* [Your instructions] Return the tail of the records exactly, starting from the line containing "Open the 结算记录" and ending with the final line.

* [Data listing]
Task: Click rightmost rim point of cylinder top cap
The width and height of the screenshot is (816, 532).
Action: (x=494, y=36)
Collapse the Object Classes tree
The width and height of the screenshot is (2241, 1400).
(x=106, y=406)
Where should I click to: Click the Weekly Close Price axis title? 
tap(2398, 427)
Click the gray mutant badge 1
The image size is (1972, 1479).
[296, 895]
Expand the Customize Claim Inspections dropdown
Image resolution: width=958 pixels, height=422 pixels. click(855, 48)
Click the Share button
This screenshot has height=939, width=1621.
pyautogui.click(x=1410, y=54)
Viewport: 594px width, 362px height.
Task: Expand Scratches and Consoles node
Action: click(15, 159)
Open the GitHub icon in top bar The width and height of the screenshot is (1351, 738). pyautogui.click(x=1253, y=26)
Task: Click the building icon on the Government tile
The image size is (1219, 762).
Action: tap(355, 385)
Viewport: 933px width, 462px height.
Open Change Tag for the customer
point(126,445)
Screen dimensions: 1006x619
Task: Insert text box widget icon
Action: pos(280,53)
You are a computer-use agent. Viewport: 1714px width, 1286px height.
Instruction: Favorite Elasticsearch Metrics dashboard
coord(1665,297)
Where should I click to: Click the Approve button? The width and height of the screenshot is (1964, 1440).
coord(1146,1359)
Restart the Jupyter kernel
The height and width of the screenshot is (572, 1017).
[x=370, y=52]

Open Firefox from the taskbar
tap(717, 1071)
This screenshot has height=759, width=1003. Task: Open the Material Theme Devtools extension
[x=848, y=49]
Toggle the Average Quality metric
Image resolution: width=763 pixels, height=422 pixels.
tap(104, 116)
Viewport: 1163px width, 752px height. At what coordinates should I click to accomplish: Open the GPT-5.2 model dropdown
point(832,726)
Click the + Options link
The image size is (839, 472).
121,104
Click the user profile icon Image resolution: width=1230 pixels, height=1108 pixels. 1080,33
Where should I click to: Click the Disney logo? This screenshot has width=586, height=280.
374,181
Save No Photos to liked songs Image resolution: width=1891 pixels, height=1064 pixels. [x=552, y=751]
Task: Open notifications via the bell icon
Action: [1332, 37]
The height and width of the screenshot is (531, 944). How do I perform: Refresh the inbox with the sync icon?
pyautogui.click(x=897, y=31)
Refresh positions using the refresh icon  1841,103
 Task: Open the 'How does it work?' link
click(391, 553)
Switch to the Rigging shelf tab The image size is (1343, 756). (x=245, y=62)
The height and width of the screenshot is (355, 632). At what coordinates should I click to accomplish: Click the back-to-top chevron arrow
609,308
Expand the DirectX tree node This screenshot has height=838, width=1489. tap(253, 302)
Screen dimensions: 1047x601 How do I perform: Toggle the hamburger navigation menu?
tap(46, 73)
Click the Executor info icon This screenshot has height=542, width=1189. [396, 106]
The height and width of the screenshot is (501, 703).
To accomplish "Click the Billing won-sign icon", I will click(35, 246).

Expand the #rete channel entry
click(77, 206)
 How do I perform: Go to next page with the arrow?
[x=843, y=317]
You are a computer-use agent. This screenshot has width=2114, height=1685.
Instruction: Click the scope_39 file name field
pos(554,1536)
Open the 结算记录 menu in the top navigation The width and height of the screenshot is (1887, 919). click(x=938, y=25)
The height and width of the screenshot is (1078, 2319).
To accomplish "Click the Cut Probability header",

* [Task solution]
Open the 结算记录 menu in the top navigation The width and height of the screenshot is (1887, 919). click(x=938, y=25)
The height and width of the screenshot is (1078, 2319).
To accomplish "Click the Cut Probability header",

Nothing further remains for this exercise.